WHAT IS REQUIRED -> Duplicate the part of the items that opens at the start of the items and closes with the line containing "click(422, 41)", including both ends. Omit the pictures from your answer.

Item coordinate data:
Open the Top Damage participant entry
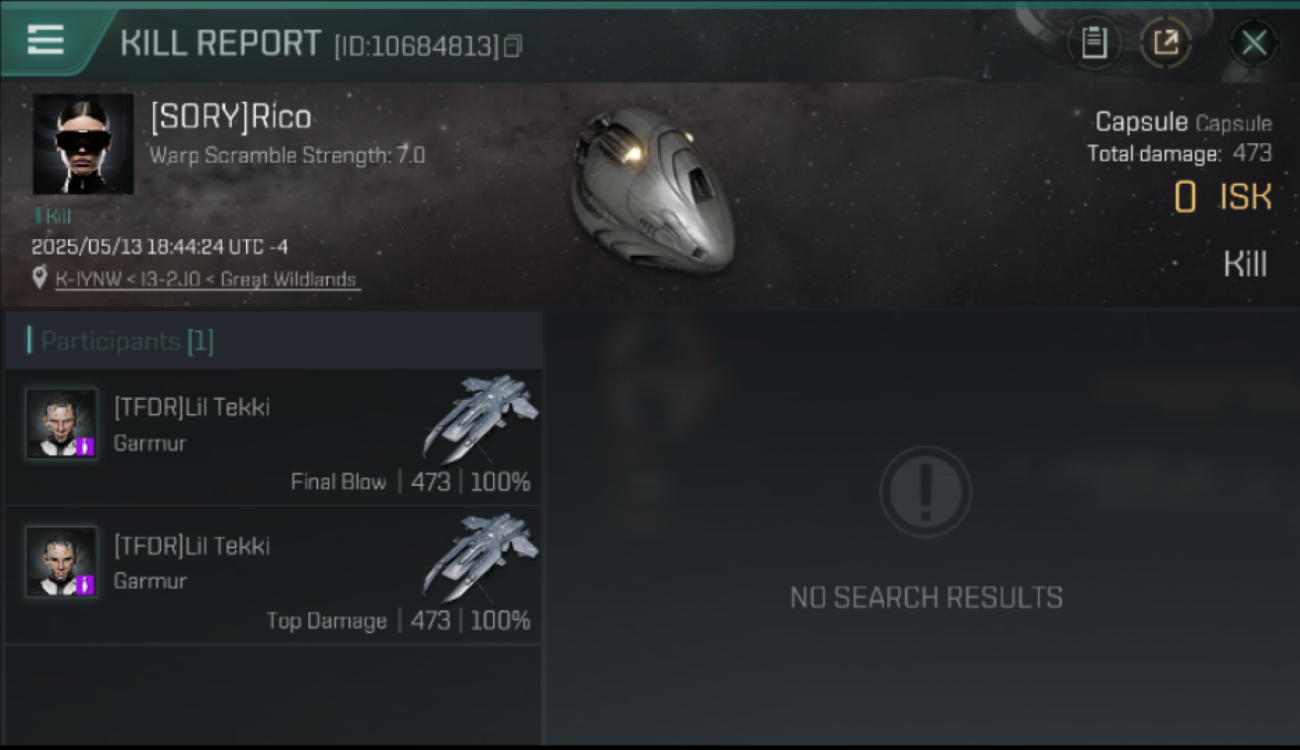 coord(273,575)
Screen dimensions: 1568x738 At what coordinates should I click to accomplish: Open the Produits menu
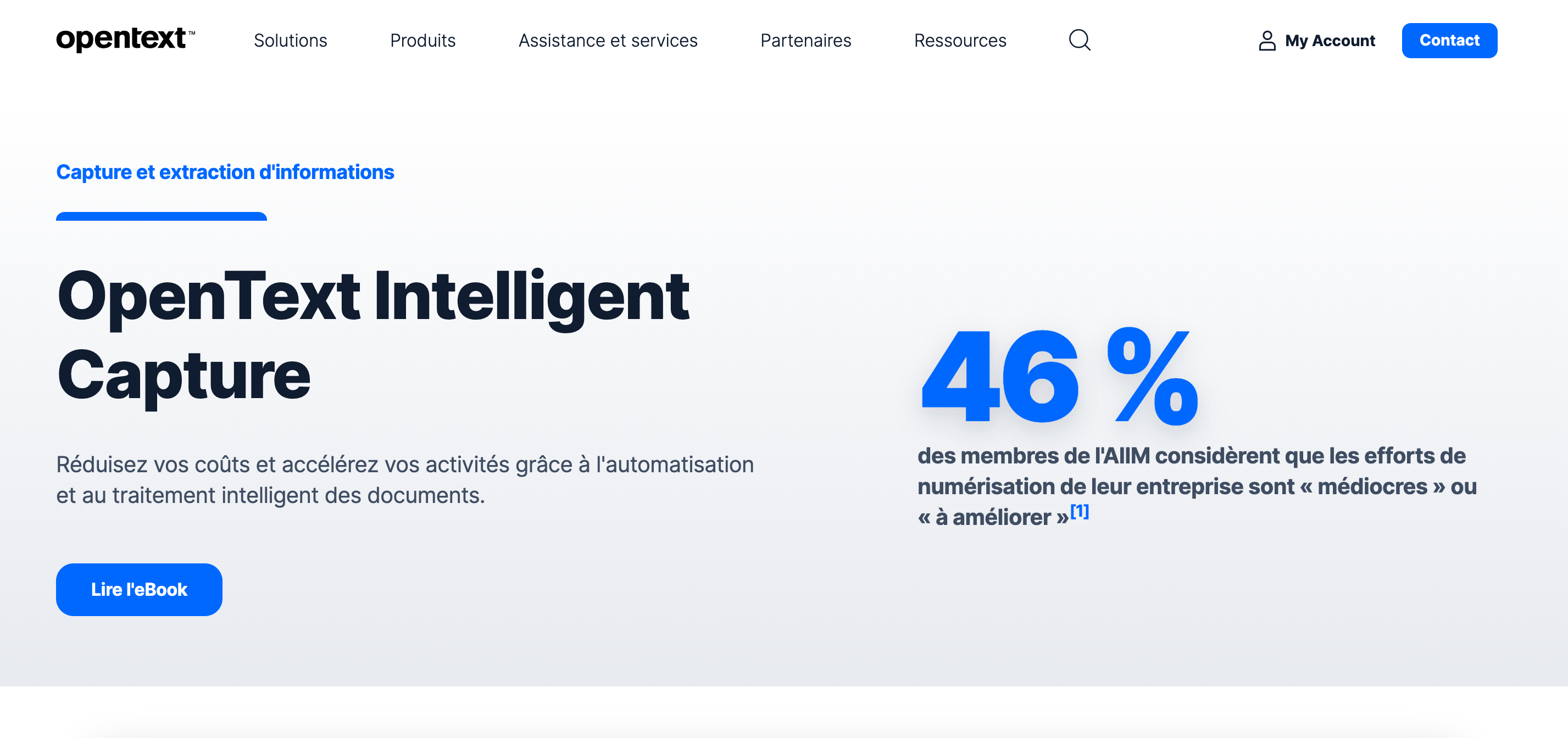click(422, 41)
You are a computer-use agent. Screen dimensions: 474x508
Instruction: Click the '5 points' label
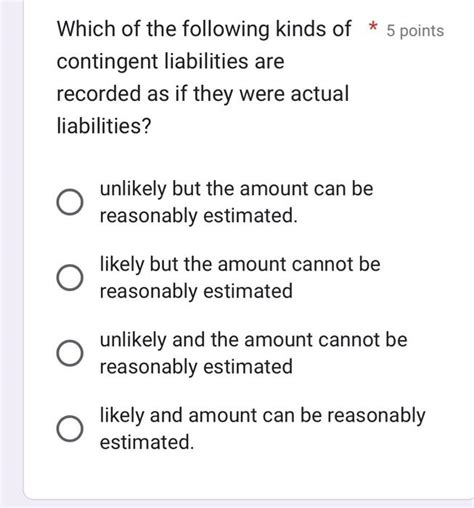click(415, 31)
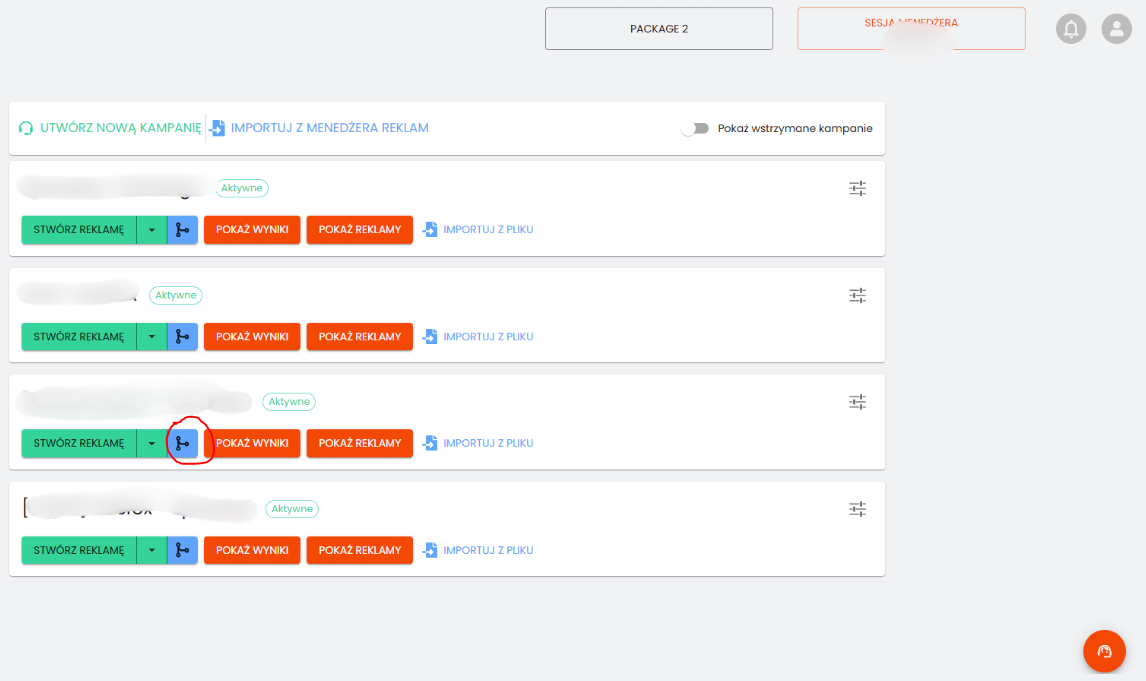This screenshot has width=1146, height=681.
Task: Open settings sliders icon for fourth campaign
Action: (x=857, y=509)
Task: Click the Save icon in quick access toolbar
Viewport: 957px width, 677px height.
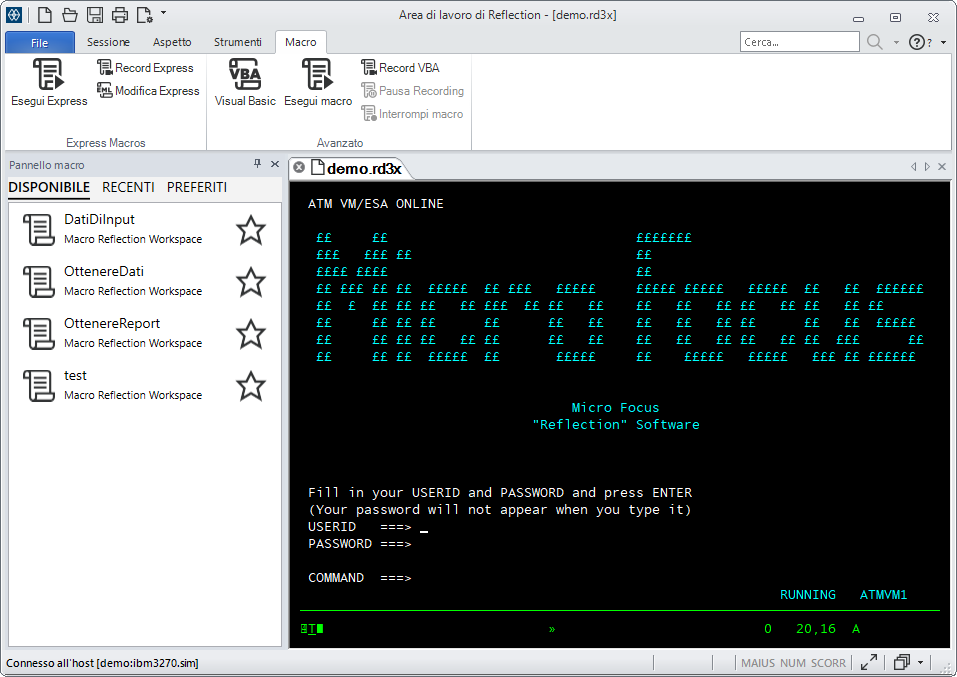Action: coord(95,15)
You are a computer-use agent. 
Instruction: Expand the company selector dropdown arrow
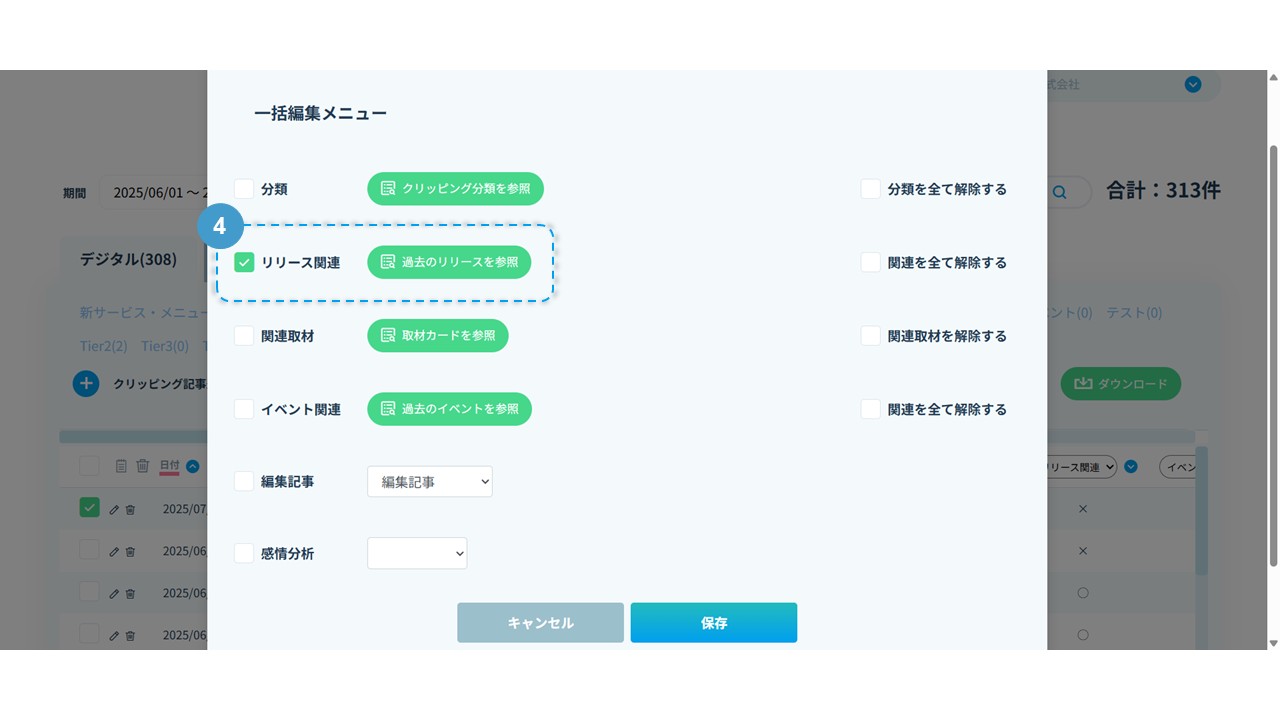tap(1193, 85)
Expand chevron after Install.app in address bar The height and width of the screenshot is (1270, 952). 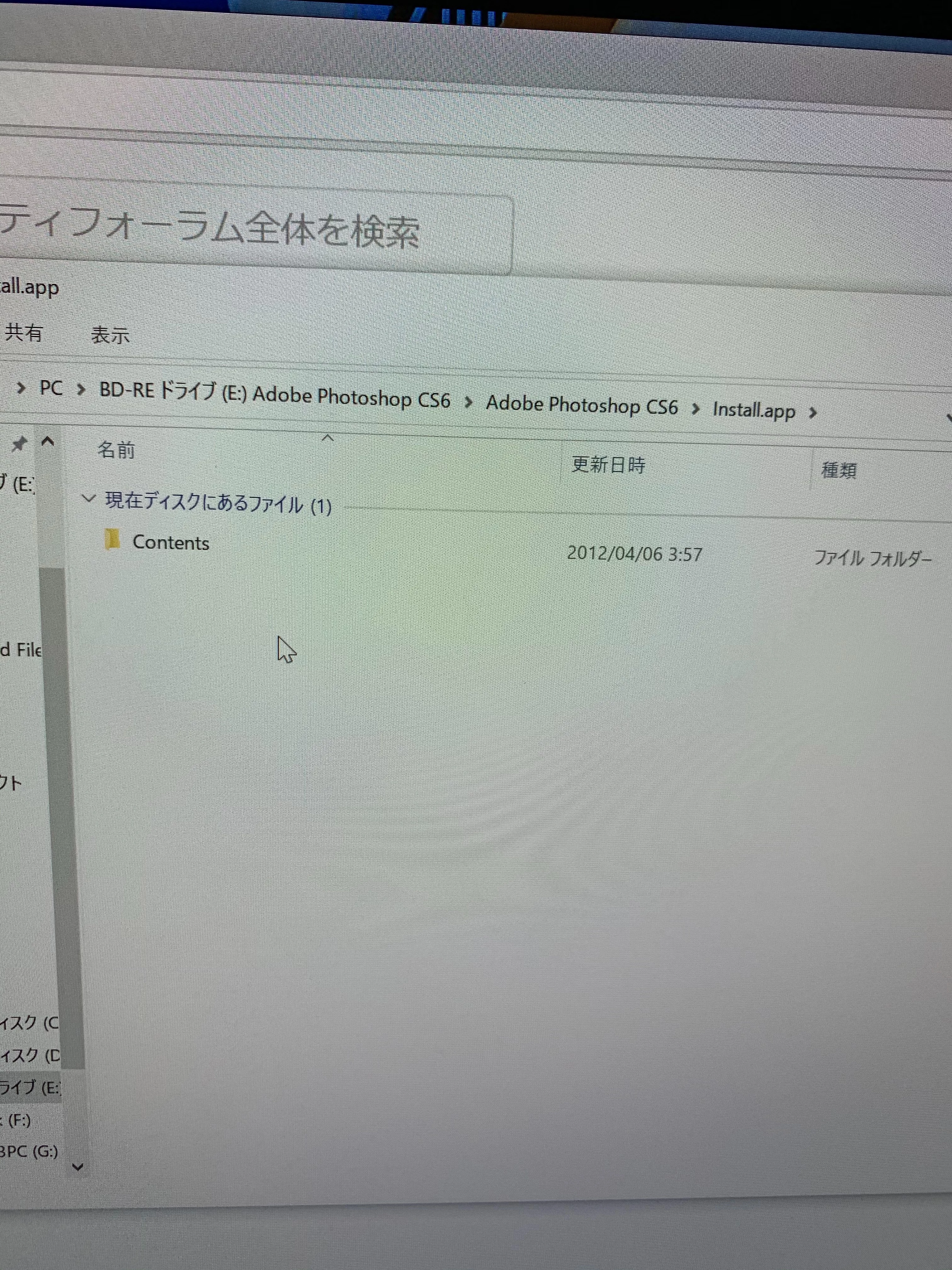point(813,412)
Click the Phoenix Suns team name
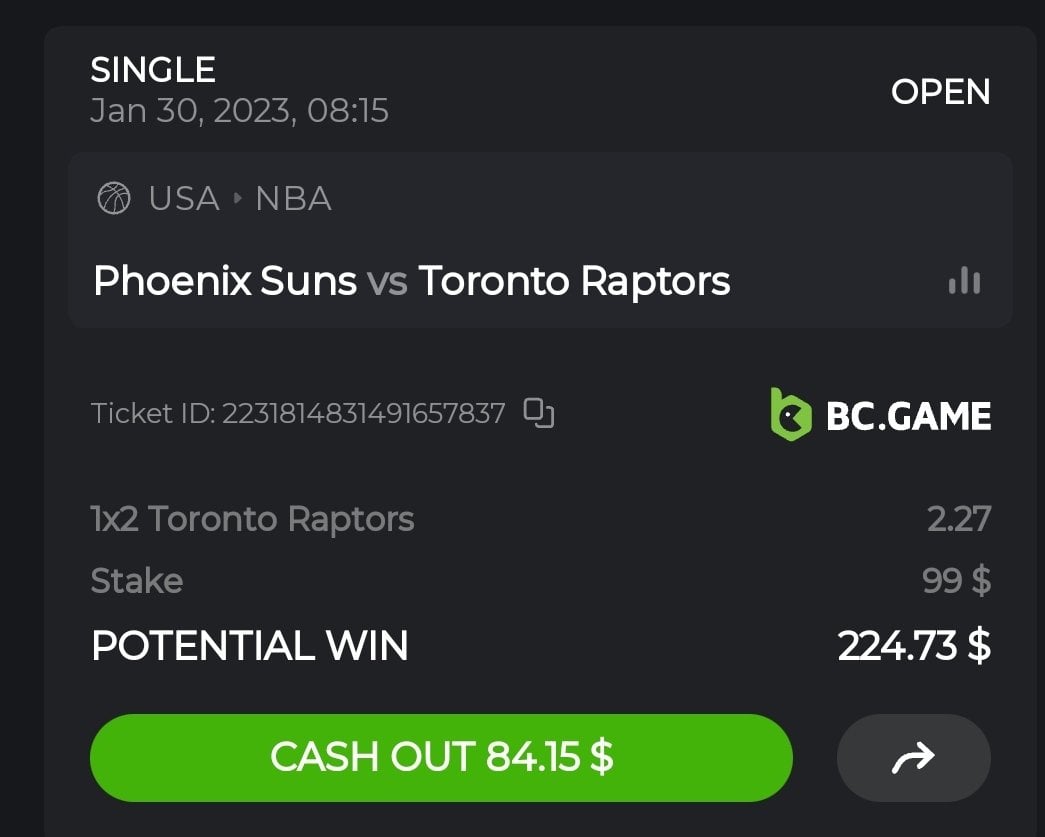 (x=225, y=281)
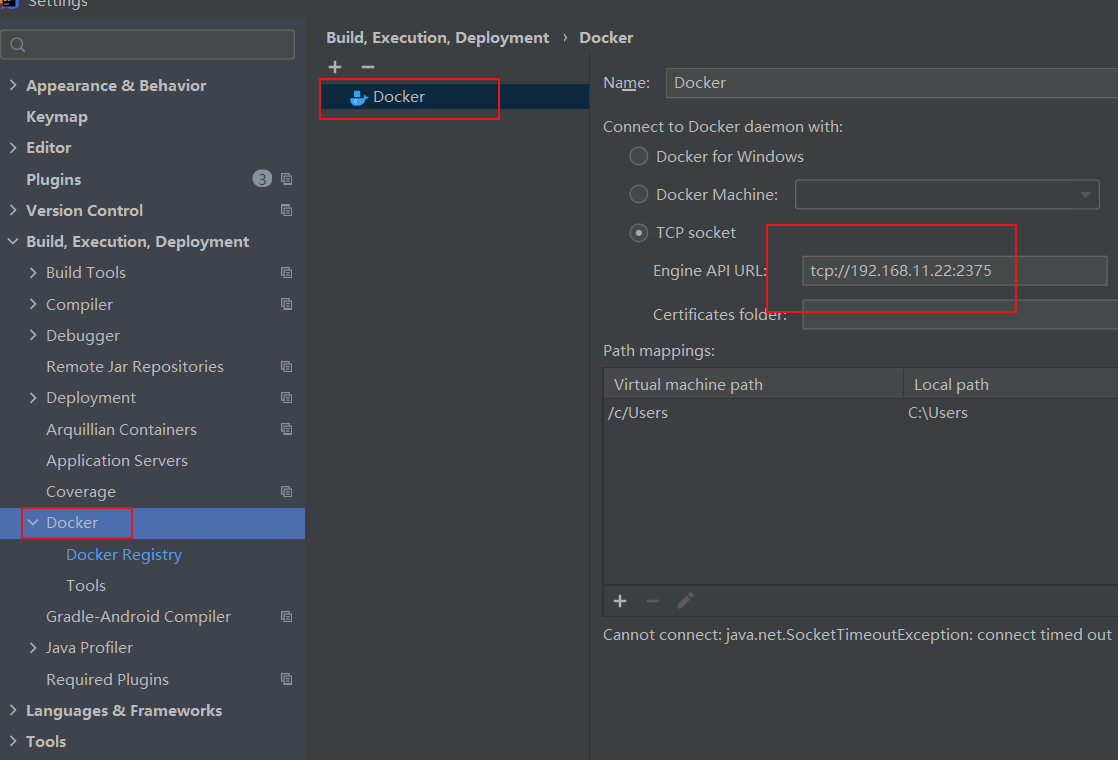Click the copy icon beside Version Control
Image resolution: width=1118 pixels, height=760 pixels.
287,210
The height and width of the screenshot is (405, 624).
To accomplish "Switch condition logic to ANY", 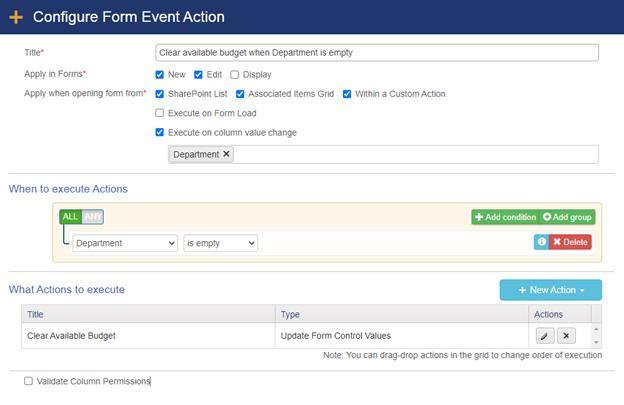I will pos(93,217).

RESPONSE TO THE EXERCISE ->
Open the Top Damage participant entry
 coord(273,575)
Screen dimensions: 1568x738 At what coordinates should I click to accomplish: Open the Produits menu
click(422, 41)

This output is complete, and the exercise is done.